Bae returned to the United States in November 2014 following a secret mission by James Clapper, then-U.S. director of national intelligence, who also secured Miller’s release.

JEFFREY FOWLE

A month before Bae's and Miller’s release, North Korea also freed Jeffrey Fowle, an Ohio municipal worker who was detained for six months for leaving a Bible in a nightclub in the city of Chongjin. Fowle’s release followed negotiations that involved retired diplomat and former Ohio Congressman Tony Hall.

While North Korea officially guarantees freedom of religion, analysts and defectors describe the country as strictly anti-religious. The distribution of Bibles and secret prayer services can mean imprisonment or execution, defectors say.

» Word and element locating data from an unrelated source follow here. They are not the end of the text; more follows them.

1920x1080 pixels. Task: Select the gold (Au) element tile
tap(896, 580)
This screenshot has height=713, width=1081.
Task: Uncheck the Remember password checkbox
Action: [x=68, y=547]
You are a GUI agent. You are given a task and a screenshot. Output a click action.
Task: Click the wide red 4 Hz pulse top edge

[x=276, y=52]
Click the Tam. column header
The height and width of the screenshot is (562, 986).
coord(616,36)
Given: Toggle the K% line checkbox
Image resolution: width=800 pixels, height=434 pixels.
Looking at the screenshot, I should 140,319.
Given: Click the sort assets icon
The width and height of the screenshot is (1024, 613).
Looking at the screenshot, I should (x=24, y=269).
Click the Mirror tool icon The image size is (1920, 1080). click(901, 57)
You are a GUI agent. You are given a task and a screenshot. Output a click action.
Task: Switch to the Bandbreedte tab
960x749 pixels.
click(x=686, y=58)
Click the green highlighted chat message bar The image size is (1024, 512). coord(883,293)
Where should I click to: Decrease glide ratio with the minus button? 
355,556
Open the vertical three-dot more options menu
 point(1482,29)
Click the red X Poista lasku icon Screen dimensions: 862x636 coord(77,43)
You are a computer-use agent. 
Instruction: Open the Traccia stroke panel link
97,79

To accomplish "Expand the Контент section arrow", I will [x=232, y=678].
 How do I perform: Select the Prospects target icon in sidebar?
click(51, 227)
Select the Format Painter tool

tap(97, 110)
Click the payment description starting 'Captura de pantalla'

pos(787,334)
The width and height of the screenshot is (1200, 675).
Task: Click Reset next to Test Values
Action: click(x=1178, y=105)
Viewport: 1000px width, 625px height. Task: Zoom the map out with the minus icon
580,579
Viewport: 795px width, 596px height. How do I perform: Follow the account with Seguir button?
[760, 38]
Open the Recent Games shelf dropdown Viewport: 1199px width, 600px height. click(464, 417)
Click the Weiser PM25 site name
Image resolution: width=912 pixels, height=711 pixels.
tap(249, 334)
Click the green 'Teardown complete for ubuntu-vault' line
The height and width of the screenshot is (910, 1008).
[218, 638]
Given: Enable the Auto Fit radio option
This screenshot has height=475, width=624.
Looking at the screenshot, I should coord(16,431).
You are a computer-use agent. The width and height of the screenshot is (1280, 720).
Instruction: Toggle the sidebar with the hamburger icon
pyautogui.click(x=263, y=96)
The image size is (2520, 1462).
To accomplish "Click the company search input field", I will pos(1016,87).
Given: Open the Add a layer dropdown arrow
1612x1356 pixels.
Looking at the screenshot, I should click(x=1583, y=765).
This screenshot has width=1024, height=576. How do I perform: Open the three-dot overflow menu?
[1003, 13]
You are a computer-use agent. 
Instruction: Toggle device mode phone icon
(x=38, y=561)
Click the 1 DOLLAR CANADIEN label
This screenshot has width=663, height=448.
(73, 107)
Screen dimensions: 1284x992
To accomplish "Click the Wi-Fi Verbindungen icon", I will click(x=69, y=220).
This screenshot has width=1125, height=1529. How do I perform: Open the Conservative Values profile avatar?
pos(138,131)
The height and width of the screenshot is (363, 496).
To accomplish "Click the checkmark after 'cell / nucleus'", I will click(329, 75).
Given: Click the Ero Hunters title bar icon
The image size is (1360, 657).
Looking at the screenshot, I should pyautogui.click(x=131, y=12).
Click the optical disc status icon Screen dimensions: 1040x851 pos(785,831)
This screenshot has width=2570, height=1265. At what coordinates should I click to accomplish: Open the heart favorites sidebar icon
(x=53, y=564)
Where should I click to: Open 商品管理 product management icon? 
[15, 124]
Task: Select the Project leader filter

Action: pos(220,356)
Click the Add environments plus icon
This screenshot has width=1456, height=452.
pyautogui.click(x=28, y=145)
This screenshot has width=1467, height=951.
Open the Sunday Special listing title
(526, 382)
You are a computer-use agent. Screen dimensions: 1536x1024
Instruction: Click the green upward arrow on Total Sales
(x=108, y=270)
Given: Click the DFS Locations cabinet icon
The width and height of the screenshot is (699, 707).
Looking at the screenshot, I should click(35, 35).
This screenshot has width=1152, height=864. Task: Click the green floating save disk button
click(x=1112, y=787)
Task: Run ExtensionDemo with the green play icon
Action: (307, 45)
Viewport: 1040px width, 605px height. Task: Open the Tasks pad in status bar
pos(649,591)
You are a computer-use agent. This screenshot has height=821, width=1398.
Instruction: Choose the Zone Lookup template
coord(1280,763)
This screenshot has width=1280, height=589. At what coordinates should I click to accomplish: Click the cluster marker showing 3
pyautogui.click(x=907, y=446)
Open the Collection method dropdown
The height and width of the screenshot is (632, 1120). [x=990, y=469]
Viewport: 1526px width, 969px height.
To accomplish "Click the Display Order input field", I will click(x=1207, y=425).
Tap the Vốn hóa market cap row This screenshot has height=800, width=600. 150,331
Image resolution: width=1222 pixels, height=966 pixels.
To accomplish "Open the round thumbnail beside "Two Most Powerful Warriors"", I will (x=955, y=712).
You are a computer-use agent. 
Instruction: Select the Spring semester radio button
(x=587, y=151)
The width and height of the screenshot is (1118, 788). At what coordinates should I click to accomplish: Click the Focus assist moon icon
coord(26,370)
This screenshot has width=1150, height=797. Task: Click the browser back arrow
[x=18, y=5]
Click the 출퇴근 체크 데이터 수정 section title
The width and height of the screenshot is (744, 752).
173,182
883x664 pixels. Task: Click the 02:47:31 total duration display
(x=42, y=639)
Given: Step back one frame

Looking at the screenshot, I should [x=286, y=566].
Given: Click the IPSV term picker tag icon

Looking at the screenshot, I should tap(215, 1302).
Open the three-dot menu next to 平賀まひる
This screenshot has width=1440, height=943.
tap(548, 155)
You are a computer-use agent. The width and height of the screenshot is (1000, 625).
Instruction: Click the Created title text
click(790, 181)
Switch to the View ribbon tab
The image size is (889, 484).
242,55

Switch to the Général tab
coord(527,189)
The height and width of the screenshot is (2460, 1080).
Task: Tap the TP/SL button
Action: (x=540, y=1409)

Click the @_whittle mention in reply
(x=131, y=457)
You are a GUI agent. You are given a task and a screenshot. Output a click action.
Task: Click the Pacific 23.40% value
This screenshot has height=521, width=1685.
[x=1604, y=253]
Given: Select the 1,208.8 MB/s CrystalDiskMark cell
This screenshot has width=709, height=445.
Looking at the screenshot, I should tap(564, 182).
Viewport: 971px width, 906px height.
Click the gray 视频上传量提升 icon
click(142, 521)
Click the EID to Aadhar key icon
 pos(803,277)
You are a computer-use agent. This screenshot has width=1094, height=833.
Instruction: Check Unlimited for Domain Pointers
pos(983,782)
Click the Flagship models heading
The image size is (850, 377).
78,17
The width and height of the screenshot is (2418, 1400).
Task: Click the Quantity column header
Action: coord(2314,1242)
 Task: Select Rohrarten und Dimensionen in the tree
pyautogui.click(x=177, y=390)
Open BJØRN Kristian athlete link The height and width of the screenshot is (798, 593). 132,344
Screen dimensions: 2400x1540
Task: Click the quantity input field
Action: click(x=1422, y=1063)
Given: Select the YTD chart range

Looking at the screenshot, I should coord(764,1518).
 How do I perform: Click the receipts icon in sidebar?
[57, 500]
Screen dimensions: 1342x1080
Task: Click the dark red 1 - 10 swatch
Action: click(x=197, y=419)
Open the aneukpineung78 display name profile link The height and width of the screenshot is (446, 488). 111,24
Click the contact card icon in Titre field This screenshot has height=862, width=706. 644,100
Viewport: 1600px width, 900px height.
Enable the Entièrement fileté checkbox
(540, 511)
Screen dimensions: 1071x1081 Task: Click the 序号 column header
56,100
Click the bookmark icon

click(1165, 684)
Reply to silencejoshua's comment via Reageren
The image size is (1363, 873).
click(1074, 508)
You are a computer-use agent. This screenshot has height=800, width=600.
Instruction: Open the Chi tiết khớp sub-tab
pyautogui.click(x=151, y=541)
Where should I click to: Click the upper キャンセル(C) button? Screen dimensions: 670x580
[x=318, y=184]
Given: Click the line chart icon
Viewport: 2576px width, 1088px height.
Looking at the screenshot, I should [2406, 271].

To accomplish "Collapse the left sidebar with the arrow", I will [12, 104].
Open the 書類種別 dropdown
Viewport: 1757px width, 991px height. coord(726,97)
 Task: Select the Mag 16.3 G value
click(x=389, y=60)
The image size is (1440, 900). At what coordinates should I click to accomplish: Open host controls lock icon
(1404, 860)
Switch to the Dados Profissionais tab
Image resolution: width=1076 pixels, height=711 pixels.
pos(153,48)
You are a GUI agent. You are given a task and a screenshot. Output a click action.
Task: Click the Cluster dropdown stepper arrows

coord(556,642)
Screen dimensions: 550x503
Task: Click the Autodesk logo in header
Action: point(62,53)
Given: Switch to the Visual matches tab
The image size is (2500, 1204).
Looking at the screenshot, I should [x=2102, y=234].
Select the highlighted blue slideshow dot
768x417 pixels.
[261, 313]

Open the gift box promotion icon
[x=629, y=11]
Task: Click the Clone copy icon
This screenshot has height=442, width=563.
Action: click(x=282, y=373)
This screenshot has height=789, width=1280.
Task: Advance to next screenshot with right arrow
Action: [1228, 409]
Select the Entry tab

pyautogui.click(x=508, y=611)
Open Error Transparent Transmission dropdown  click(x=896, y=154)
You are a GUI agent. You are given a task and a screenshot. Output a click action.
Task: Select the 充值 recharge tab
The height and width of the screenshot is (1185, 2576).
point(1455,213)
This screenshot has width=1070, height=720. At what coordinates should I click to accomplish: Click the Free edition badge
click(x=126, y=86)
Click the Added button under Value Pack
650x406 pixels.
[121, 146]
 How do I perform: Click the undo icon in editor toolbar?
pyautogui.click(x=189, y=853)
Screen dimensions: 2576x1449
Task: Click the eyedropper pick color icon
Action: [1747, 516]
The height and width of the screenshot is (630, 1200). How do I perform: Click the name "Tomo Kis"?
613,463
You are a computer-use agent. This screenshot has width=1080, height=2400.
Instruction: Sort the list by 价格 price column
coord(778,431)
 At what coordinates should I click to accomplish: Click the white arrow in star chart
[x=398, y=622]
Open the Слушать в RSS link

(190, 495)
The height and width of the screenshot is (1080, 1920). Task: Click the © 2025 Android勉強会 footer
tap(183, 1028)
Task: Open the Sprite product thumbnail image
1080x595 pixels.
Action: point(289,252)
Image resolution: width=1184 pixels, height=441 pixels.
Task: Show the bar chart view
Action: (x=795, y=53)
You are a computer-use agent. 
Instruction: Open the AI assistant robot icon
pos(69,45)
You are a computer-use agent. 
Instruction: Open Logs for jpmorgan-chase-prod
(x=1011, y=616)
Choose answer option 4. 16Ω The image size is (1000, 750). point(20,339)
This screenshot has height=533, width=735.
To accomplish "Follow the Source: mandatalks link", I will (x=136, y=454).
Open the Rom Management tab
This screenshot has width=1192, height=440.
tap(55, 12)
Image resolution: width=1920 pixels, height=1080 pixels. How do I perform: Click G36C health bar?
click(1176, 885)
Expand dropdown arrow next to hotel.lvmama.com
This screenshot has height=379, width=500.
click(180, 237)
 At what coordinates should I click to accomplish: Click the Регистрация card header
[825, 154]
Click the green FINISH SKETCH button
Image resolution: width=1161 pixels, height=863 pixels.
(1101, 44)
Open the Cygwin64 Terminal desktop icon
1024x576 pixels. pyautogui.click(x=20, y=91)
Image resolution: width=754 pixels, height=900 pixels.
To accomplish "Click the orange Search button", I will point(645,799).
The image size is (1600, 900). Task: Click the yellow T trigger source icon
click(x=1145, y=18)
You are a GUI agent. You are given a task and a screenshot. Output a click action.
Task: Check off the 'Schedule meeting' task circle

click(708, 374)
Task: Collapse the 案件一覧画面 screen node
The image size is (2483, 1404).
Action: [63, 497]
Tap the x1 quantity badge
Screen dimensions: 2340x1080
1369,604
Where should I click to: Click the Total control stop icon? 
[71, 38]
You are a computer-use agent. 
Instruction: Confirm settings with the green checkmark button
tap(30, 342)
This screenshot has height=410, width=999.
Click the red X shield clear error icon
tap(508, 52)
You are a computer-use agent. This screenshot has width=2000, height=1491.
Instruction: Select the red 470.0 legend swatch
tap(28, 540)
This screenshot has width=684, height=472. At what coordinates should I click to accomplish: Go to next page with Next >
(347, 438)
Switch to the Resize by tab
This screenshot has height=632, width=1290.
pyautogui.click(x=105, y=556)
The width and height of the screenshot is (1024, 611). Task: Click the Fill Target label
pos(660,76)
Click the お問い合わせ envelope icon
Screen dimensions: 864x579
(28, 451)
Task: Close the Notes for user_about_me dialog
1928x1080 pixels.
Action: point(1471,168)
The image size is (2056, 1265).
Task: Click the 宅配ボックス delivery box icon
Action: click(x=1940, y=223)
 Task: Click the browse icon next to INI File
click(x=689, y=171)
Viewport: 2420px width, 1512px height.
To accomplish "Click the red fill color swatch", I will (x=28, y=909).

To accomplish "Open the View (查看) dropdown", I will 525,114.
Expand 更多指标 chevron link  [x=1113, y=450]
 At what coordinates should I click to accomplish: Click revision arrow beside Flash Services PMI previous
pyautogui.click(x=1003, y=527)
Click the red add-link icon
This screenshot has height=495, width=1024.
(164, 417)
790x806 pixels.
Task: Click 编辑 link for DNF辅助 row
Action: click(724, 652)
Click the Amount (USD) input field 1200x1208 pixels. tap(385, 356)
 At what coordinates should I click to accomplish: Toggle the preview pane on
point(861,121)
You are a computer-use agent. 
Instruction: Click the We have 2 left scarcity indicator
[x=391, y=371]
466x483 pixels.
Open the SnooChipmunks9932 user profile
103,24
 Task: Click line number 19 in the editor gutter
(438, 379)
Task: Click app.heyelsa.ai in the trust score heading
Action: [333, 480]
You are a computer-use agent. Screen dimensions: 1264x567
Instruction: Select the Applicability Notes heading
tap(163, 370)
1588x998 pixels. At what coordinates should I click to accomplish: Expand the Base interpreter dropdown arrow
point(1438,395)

In 2009, American missionary Robert Park walked into North Korea with a Bible in his hand to draw attention to North Korea’s human rights abuses. Park, who was deported from the North in February 2010, has said he was tortured by authorities.

OTTO WARMBIER

Otto Warmbier, a 22-year-old University of Virginia student, died in June 2017, shortly after he was flown home in a coma after 17 months in North Korean captivity.

Warmbier was seized by North Korean authorities from a tour group in January 2016 and convicted on charges of trying to steal a propaganda poster and sentenced to 15 years of hard labor.

While not providing a clear reason for Warmbier’s brain damage, North Korea denied accusations by Warmbier’s family that he was tortured and insisted that it had provided him medical care with “all sincerity.” The North accused the United States of a smear campaign and claimed itself as the “biggest victim” in his death.

In 2022, a U.S. federal judge in New York ruled that Warmbier’s parents — Fred and Cindy Warmbier — should receive $240,300 seized from a North Korean bank account that would be a partial payment toward the more than $501 million they were awarded in 2018 by a federal judge in Washington.